**TAREFA 1:**
Segundo o trecho sobre a poesia de Soares Feitosa, o que ele canta em seus textos poéticos? Liste todos os itens.
**TAREFA 2:**
Repita todas as entradas abaixo, linha por linha e sem nenhuma alteração, deixando as imagens de fora da resposta.

**TRECHO SELECIONADO:**
+===+
Francisco
Carvalho
O poeta Francisco José Soares
Feitosa, cearense radicado na cidade do Recife, me aparece na
Reitoria da Universidade
Federal do Ceará, acompanhado
do poeta Juarez Leitão, e, com aquela desenvoltura de
um lutador de artes marciais, entrega-me denso volume de textos poéticos,
através dos quais ele canta, com verve poderosíssima e espantosa
luxúria verbal, as terras, as águas, os ventos, as
pedras, as areias, os rios e as diásporas do povo nordestino.
Diz Gerardo Mello Mourão, que
a primeira impressão que nos fica da poesia de Soares
Feitosa é a de que ela nos entra “pela sala e pela alma
como um vento elementar”.
Tem toda a razão o grande épico
do Ceará, os textos poéticos de Soares Feitosa,
concordemos ou não com as posições estéticas
por ele adotadas, transmitem uma vigorosa sensação
de força e de liberdade, como se as palavras consubstanciais
ao poema fossem sacudidas por um “vento elementar”, vindo das
profundezas da terra ou do Ser. Um vento que sacudisse a inércia
do corpo e da alma, fazendo lembrar o sopro fecundoso e poderoso
que assinalou os instantes inaugurais da criação
do mundo.
+===+
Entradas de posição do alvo
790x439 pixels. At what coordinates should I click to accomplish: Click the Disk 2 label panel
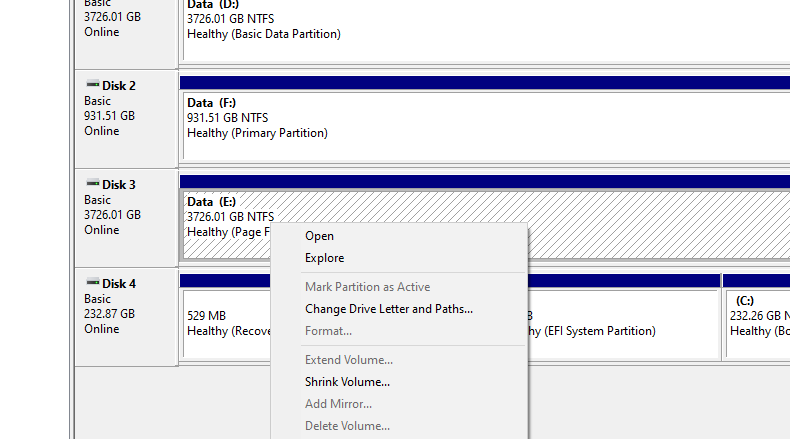click(126, 119)
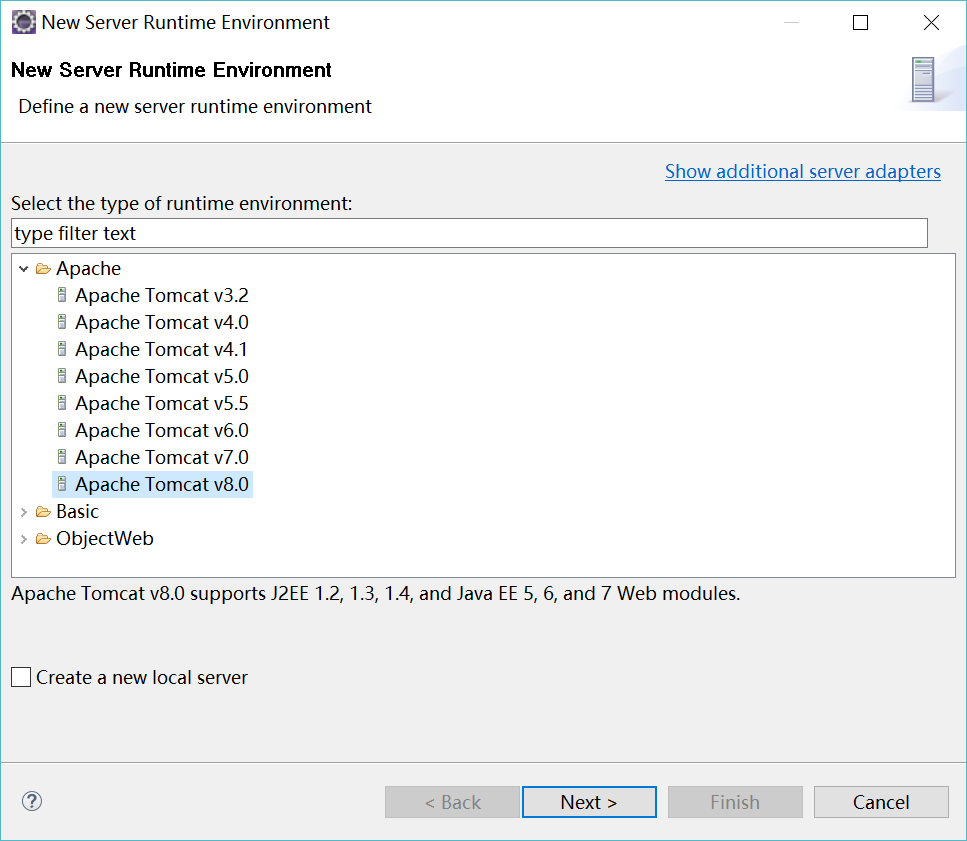The height and width of the screenshot is (841, 967).
Task: Click the server icon beside Apache Tomcat v7.0
Action: pyautogui.click(x=62, y=457)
+===+
**RESPOSTA ESPERADA 1:**
as terras, as águas, os ventos, as pedras, as areias, os rios e as diásporas do povo nordestino

**RESPOSTA ESPERADA 2:**
790x439 pixels. At what coordinates should I click to accomplish: Click the Disk 2 label panel
click(126, 119)
The height and width of the screenshot is (841, 967).
Task: Click the server icon beside Apache Tomcat v7.0
Action: pyautogui.click(x=62, y=457)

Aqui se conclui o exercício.